We’re all familiar with the word stress. It wreaks havoc with our health in so many ways. Often associated with emotional issues, it‘s the underlying issue behind most chronic health problems. When you break it down, emotional stress has many levels to it. Looking a little deeper into its effects, you have to realize the toll it takes on your nutritional status. Stress puts a strain on your physical body and heightens the body’s requirements for certain nutrients.
Think about a car that idles too fast. It requires more fuel in the long run because it is wasting it while idling. Your body does the same thing while sitting at your desk. By reacting to a stressor, your body goes into fight or flight and floods your system with adrenaline and cortisol. Your muscles are primed with sugar for the impending crisis and yet you’re just quietly sitting at your desk doing nothing.
That’s wasted fuel. In this case, it’s fuel that is increasing inflammation and aging your brain. The inflammation ups your requirements for nutrients to balance it out. Eating a SAD diet—standard American diet—doesn’t meet those requirements, so the inflammation rages on. Nutritional stress occurs whenever you don’t meet your body’s needs for specific nutrients. Your needs vary according to lifestyle, stress and exposure to chemicals.

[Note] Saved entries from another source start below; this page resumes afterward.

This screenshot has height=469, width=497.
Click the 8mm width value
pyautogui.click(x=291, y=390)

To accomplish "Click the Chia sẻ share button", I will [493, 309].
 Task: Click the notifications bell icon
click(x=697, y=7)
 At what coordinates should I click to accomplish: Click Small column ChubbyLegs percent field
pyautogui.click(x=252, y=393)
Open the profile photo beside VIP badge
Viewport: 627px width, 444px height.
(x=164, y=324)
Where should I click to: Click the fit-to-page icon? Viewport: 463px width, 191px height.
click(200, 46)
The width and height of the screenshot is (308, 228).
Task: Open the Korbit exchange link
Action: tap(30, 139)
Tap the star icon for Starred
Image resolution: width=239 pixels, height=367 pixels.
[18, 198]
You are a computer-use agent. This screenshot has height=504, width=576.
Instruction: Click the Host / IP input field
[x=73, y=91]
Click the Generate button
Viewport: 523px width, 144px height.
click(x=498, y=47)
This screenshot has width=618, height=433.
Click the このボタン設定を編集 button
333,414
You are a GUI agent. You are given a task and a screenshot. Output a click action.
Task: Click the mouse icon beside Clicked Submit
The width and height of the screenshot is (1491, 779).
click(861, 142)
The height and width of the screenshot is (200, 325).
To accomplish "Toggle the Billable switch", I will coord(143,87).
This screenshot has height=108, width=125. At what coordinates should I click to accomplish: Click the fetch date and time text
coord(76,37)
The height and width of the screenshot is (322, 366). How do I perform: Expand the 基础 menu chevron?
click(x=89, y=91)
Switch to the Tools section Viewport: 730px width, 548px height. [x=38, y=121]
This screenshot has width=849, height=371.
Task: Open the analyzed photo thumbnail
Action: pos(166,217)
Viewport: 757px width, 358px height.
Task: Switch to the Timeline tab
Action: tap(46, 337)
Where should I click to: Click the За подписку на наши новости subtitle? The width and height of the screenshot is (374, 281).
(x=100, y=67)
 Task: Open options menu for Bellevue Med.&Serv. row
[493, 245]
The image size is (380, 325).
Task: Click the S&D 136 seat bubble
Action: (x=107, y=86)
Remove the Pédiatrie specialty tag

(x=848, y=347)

One of the most common missing nutrients for most people is methylfolate. It’s a B vitamin essential for the health of your neurons. Miss it and your brain can actually atrophy in certain areas. The same goes for methylcobalamin. Most people are deficient in both of these vitamins and they are essential to having a healthy brain as you age which is why we include both in TianChi.
Something you can’t get from TianChi though is the essential omega three fats found in fish oil. Your brain is made up of about 30% DHA, one of the most important omega three’s you need to keep sharp and slow down the aging process. Fish oil is loaded with it and you should be taking some on a daily basis. Your brain cannot do without it and a long-term deficiency might put you in the doctor’s office looking for a drug cure to a nutritional problem. This type of nutritional stress is actually more common than you think.